I was hoping for some documentation on the hybmp$x section before I start diving too deeply into that; the basic idea is simple, but there are a lot of complicated details, and I was having trouble figuring out why MSVC does exactly what it does. But not sure when that’s going to happen. (I have some contacts at Microsoft who are looking into it, but not sure when I’m going to hear back.) I might start on this without documentation; I can probably come up with something mostly working without the docs.

Entry thunks require support for treating additional registers as callee-save. This depends on the save_any_reg unwind code; this should be be easy to implement, but the exact encoding of save_any_reg isn’t documented yet.

Beyond that, I also need to look into adjustor thunks at some point, but that’s probably not critical for most uses of arm64ec.

I think that covers all the significant features I know about that still need to be implemented?

Thanks for the explanation. Not sure I can handle it or not , but I will try to start from varargs call support.

Microsoft has posted some additional documentation. (Actually, it looks like they posted it a few weeks back, but I didn’t notice.)

(Also available at cpp-docs/arm64ec-windows-abi-conventions.md at main · MicrosoftDocs/cpp-docs · GitHub ; the tables are a bit easier to read there.)

Most of this is already represented in the patches I posted, but it summarizes a bunch of information in a convenient way. Notes on new stuff:

  • The bits about special behavior related to “blr x16” are new to me.
  • I don’t think I’ve ever seen MSVC use __os_arm64x_check_call.
  • It looks like they decided not to document __os_arm64x_dispatch_icall/__os_arm64x_dispatch_icall_cfg. Not sure why.

Some more details about arm64ec, with assembly code examples for the thunks.

1 Like

Thanks for your work! I’m interested in helping those efforts as well. We would like to use it for the Wine project (www.winehq.org). I noticed that you concentrated on compiler support, so I started looking at llvm-lib support meantime and I was thinking about looking at linker next. Please let me know if there is a better way to contribute. Admittedly I’m new to LLVM, so it may take me a while to get up to speed.

On the compiler side, dealing with all the edge cases for thunks and symbol mangling and aliases has turned out to be more complicated than I initially expected. I’ve been continuing work on it on an internal branch. I think I’ve got it mostly complete at this point… I’ll try to post an update in the next couple weeks or so.

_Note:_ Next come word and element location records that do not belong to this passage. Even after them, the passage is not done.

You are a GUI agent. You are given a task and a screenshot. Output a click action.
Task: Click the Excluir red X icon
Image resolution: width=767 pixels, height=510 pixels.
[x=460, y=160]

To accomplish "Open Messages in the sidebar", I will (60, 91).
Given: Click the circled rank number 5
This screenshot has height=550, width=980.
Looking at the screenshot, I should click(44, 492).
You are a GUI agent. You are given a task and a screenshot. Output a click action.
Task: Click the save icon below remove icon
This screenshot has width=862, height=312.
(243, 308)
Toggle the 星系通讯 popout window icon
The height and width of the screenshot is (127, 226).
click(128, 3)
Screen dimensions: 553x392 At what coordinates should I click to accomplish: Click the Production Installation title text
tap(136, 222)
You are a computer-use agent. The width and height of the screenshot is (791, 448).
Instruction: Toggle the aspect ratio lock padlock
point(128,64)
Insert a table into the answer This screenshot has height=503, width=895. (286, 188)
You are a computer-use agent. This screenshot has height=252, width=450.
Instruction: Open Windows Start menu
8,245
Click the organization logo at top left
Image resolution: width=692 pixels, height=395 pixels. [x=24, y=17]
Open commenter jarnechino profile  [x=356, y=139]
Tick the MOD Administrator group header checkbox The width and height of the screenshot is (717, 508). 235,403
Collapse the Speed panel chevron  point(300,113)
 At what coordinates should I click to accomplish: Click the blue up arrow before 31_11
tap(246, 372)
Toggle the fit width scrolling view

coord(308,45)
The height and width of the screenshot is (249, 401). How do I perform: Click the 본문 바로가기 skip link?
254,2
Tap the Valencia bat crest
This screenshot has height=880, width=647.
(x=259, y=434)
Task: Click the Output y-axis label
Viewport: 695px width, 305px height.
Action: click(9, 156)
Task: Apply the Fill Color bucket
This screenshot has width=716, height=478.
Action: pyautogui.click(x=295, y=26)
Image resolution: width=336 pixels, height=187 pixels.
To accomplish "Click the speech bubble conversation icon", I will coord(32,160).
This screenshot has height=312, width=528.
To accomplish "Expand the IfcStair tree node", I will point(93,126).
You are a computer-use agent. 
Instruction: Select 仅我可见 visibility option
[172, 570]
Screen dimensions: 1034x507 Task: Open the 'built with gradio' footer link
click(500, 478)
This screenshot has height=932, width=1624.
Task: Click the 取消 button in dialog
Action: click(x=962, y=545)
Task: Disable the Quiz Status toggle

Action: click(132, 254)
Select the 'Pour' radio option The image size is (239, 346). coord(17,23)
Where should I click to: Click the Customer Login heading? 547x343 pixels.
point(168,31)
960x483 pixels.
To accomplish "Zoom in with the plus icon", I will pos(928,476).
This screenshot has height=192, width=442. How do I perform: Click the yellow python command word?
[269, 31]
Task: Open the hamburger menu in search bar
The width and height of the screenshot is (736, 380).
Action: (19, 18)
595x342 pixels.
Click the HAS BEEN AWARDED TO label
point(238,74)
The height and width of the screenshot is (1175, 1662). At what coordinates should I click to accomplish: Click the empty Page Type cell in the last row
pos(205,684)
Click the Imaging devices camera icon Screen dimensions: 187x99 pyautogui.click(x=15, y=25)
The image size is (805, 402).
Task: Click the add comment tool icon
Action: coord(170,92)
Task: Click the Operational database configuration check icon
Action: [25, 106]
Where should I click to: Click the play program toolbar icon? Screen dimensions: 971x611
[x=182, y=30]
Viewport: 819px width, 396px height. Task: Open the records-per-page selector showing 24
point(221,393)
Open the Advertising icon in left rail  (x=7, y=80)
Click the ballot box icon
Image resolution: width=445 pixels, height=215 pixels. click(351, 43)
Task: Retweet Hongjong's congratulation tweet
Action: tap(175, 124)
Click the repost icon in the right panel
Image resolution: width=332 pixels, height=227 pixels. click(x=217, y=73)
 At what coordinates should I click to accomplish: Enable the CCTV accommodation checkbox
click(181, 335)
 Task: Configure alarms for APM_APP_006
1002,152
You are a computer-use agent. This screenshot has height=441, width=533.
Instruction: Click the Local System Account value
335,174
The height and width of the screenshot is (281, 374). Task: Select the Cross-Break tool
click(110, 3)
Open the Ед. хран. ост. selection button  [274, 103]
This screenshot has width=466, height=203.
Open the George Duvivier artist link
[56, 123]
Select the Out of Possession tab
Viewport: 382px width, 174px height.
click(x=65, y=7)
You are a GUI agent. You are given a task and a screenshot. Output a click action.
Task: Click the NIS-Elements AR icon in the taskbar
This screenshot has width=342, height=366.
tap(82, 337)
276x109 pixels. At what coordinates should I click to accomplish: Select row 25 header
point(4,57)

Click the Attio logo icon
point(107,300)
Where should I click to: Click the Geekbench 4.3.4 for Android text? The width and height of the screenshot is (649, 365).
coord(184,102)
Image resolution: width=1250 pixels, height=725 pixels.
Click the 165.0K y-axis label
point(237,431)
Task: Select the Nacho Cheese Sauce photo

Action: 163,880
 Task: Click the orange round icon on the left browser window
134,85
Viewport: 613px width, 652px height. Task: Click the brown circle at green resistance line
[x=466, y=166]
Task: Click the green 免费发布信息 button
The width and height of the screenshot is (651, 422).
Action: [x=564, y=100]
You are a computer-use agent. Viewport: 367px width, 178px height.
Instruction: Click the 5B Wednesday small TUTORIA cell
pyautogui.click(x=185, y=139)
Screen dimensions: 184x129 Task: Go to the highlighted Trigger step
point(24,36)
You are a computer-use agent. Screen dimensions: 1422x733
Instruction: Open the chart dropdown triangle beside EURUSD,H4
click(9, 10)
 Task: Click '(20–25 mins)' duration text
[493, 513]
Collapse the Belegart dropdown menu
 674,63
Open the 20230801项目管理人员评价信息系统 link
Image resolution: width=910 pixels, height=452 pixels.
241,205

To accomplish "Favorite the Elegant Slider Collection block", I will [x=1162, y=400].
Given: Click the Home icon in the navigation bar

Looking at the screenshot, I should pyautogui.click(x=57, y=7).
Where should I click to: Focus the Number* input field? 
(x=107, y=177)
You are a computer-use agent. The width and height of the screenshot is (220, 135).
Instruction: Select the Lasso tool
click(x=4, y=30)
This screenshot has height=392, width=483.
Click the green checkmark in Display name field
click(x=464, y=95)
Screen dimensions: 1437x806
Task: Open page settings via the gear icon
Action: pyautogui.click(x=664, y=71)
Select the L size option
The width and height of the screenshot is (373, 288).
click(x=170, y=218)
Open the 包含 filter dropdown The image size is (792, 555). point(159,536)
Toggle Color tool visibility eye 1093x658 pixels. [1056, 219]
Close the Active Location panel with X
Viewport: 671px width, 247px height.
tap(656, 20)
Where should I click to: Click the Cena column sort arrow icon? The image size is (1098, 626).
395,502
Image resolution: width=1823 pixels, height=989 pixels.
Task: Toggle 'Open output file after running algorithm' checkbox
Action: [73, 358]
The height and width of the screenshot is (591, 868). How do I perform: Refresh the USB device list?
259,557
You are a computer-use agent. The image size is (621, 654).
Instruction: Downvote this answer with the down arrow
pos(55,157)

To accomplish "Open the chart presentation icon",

I haven’t looked at the linker side of it at all, and I don’t have any immediate plans in that direction; just been treating MSVC link as a black box (and cursing at uninformative “internal error” messages). A couple notes about undocumented stuff you’re like to run into:

  • ARM64EC uses IMAGE_WEAK_EXTERN_ANTI_DEPENDENCY heavily; implementing that is probably a good first step for anything linker-related, since it’s mostly orthogonal to everything else. (I’m not sure what the exact semantics are.)
  • The association between functions and their corresponding thunks is established using a table in the section hybmp$x. Each row in the table is three 32-bit values; the first is the symbol index of the function, the second is the symbol index of the associated thunk, the third is a flag indicating what kind of thunk it is. 1 is an entry thunk, 4 is an exit thunk, 0 is a runtime code patching thunk.

Let me know if you have any other questions I might be able to answer.